Interestingly, I even found a company in England recently that now builds wood-pellet boilers. They cost as much as a small car, but at least it is making the effort.
However, if we consider the big projects such as offshore wind, then our involvement is minimal. It is as if Britain is resigned to losing out on the high-value, hi-tech bits of that sector.
The stupidity of the situation with wind is that it is this sector which is receiving the largest level of Government financial support.
This means, of course, that most of that funding will be going to foreign companies.
But then it would seem that most of the cash for investing in windfarms will be coming from the European Investment Bank, not the UK banks.
That, I suppose, was to be expected, despite the fact that, according to the British Wind Energy Association, no windfarm has ever defaulted on loan payments.
In the same vein, the Government’s support for electric cars doesn’t quite go as far as getting them manufactured by UK companies.
The Government’s decision to support possibly up to four carbon-capture and storage demonstrators is also interesting because of its insistence that it will benefit UK industry.
According to the Government, we will become world leaders in this sector and able – presumably – to sell products and services all over the globe. It’s talking through its flue stacks.
Why? It’s simple. The UK does not have any carbon-capture technology building companies.
We have a few companies which think they know something about it, and one or two that aspire to become players in the CCS business, but existing major overseas players already involved in rolling out demonstrators will take most, if not all, of that business.

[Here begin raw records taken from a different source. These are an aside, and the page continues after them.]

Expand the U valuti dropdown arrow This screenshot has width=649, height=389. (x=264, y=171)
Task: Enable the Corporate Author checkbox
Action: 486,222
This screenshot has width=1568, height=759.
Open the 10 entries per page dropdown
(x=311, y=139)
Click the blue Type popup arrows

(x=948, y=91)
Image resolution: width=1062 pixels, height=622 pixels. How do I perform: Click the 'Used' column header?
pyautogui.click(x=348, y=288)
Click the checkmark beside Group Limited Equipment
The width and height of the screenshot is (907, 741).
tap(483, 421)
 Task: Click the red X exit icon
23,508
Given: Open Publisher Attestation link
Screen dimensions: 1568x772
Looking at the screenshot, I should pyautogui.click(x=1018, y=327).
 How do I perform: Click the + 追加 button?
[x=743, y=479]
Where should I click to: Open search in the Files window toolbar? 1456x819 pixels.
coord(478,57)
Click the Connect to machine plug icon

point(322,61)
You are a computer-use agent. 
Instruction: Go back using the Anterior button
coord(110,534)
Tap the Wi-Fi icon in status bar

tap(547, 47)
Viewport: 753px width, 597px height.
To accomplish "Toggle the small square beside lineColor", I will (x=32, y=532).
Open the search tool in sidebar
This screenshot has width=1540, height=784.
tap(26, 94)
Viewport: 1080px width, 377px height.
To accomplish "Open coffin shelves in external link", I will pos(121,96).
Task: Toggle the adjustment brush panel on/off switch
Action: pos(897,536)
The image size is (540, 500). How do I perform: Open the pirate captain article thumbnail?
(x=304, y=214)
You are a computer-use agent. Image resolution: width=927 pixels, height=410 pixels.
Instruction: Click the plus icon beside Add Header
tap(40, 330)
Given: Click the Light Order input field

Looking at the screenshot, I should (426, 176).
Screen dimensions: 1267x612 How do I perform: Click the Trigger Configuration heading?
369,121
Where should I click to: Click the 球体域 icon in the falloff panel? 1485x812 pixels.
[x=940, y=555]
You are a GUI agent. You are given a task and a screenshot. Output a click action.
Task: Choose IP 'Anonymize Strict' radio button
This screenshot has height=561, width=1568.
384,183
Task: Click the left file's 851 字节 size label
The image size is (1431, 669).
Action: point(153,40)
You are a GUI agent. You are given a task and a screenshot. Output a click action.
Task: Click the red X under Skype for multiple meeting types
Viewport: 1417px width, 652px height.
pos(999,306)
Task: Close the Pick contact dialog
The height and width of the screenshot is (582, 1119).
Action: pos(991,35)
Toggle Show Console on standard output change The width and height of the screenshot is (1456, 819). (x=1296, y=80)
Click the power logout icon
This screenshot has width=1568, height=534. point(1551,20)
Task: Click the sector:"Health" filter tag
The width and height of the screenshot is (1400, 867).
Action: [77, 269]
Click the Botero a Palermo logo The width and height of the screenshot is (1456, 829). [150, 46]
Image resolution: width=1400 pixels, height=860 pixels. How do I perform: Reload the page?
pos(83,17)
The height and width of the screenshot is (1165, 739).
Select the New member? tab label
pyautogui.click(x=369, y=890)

We are already too late and playing catch-up and, without some astonishing technological advantage to offer that beats all the competition into the ground, we will be bit players – again.
There’s some simple logic here that this Government really does need to start applying.
Creating legally binding targets for CO reduction is easy. Making sure that, in the process of achieving those targets, the country can actually build an industry that will create lots of long-term, high-value-adding jobs and contribute positively to exports so far seems to be largely eluding us.
This has to change, and it is still possible this can happen. We can still create a powerful indigenous renewables sector, but we need Government to create the conditions in which that can happen.
Setting targets for CO levels won’t, on its own, do it. Setting targets for CO levels together with a clear and concise plan on how we achieve those targets in a manner that is best for our industry is what we have to do.